MUSCAT: Oman’s total revenue touched 7.4 billion riyals (Dh70.63 billion) at the end of October this year, dropping 35.6 per cent, compared to 11.5 billion riyals in the same period last year.
The total revenue from oil, estimated to be 4.6 billion riyals, fell 45.6 per cent during the month, compared to 8.6 billion riyals in the same period last year, according to a report by the National Centre for Statistics and Information.
Gas revenues, meanwhile, jumped 1.1 per cent to 1.17 billion riyals during October, compared to 1.16 billion riyals in the corresponding period last year.

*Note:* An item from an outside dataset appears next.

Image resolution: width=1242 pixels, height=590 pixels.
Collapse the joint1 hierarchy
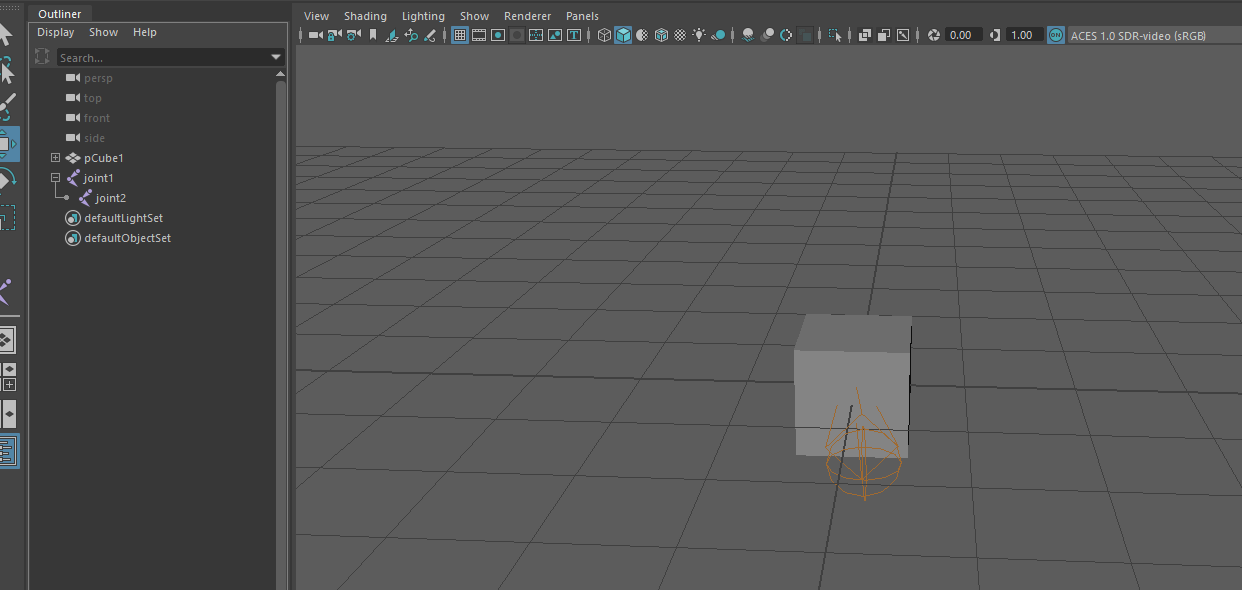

Moreover, customs tax increased by 2.9 per cent, reaching 175.9 million riyals in October, compared to 171 million riyals in the period, whereas corporates’ income tax declined by 1.2 per cent to reach 10.3 million riyals in the same period.
Public spending, meanwhile, stood at 9.7 billion riyals in October, compared to 10.2 billion riyals in the same month last year.
According to the statistics, overall spending, fell by 1.8 per cent, with spending on defence and national security down by 9.6 per cent. Spending on civil ministries rose by 0.6 per cent. And spending on oil and gas production increased by 23.2 per cent and 95.2 per cent respectively.
Oman’s budget deficit amounted to 2.7 billion riyals at the end of August this year, according to the Ministry of Finance. Oil makes up for around 75 per cent of Oman’s revenues and any drop in oil prices has a direct impact on the budget.
The Financial Affairs and Energy Resources Council formed a specialised working group last September to study public spending and the means to reduce it amid the slump in oil prices.